Aftermath of Charlie Kirk’s Assassination: Where Are Crypto’s Free Speech Champions?
Silence echoes across crypto's decentralized landscape—and it's deafening.
Free Speech's Empty Throne
When bullets silenced Charlie Kirk, they also exposed crypto's uncomfortable truth: decentralized networks promise censorship resistance, yet vocal defenders remain conspicuously absent. No blockchain petitions, no tokenized protests—just trading volumes pumping as usual.
Values Traded for Gains
Bitcoin didn't dip. ETH barely flinched. While Kirk's assassination shook political spheres, crypto markets treated it like noise—another Tuesday in digital asset volatility. Priorities laid bare: portfolio protection over principle defense.
The Hypocrisy of 'Decentralized' Ideals
Builders tout unstoppable code and permissionless networks, yet when free speech faces literal bullets, the community's response resembles Wall Street's reaction to ethics—calculate risk, avoid controversy, keep stacking sats.
Finance's Cold Calculus
Maybe crypto's real innovation isn't decentralized money—it's perfecting the art of monetizing outrage without taking sides. Kirk's legacy? Another stress test failed. Markets kept marching toward ATHs, proving once again: in crypto, principles are just another token to flip when fundamentals get shaky.
Crypto, Free Speech, and Charlie Kirk
Bitcoin was invented with libertarian principles to be trustless and borderless, and free speech has long been a crucial issue for the crypto community.
Many prominent community figures strenuously pushed back against deplatforming under Biden’s Presidency, calling it a free speech violation.
Now, however, a new crisis clearly shows how far the space has transformed. Since the tragic murder of Charlie Kirk last week, President TRUMP has stirred up a mass firing campaign, targeting teachers, government workers, and ordinary citizens for alleged social media comments.
Last night, the FCC threatened ABC with the removal of its license, compelling the channel to cancel a popular talk show. This seems like a pretty open-and-shut free speech issue, but many crypto leaders apparently don’t see it that way.

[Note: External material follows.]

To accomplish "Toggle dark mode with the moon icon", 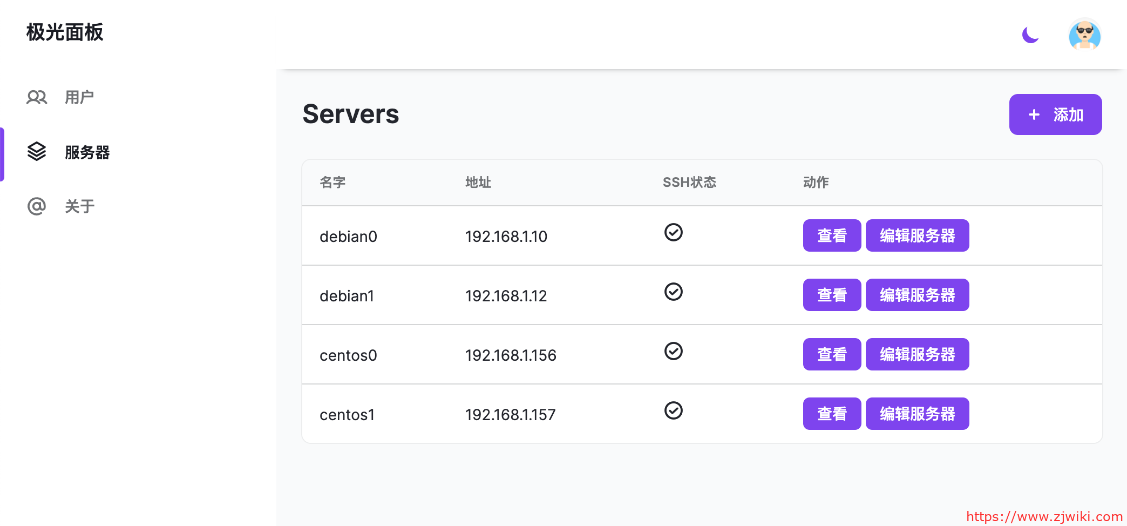I will click(1030, 35).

The main reaction has been silence, causing some industry veterans to criticize this apparent hypocrisy.
It’s very telling that all of the advocacy groups in crypto who claimed “money is speech” when Roman Storm was tried in the Tornado Cash trial are silent now
Crypto is about protecting freedoms in government overreach.
Free speech is under attack and you’re afraid to stand up?
Since the crypto community rallied in support of free speech earlier this year, even winning significant support, this silence is particularly noteworthy.
These same leaders are often very close to the President, representing some of his largest donors. Their reactions paint a telling picture.
Silence and Gloating
Many leading figures have simply said nothing. David Bailey, a key Trump ally, condemned Kirk’s murder as an attack on free speech hours after it happened.
However, while civil liberties groups warn that President Trump’s participation in this firing spree is reminiscent of McCarthyism, Bailey has yet to make the same comparisons.
Some crypto leaders have taken a louder approach. Over the past few years, Cardano founder Charles Hoskinson repeatedly decried corporate attacks on free speech, criticizing private companies for their aggression against crypto.
This week, the same man has been justifying these crackdowns. He even used cliches about deplatforming that WOULD fit right in under the Biden administration:
“Freedom of speech doesn’t mean consequence-free speech. It means the government can’t deplatform you. Private individuals and businesses are absolutely free to discriminate as they see fit,” Hoskinson recently said.
All that is to say, this free speech controversy is a useful barometer for the crypto industry. Things have changed dramatically in the last few years, and the universal values from Satoshi’s day might not be quite so important now.
In this uncertain environment, it can be difficult to tell what the community still truly values.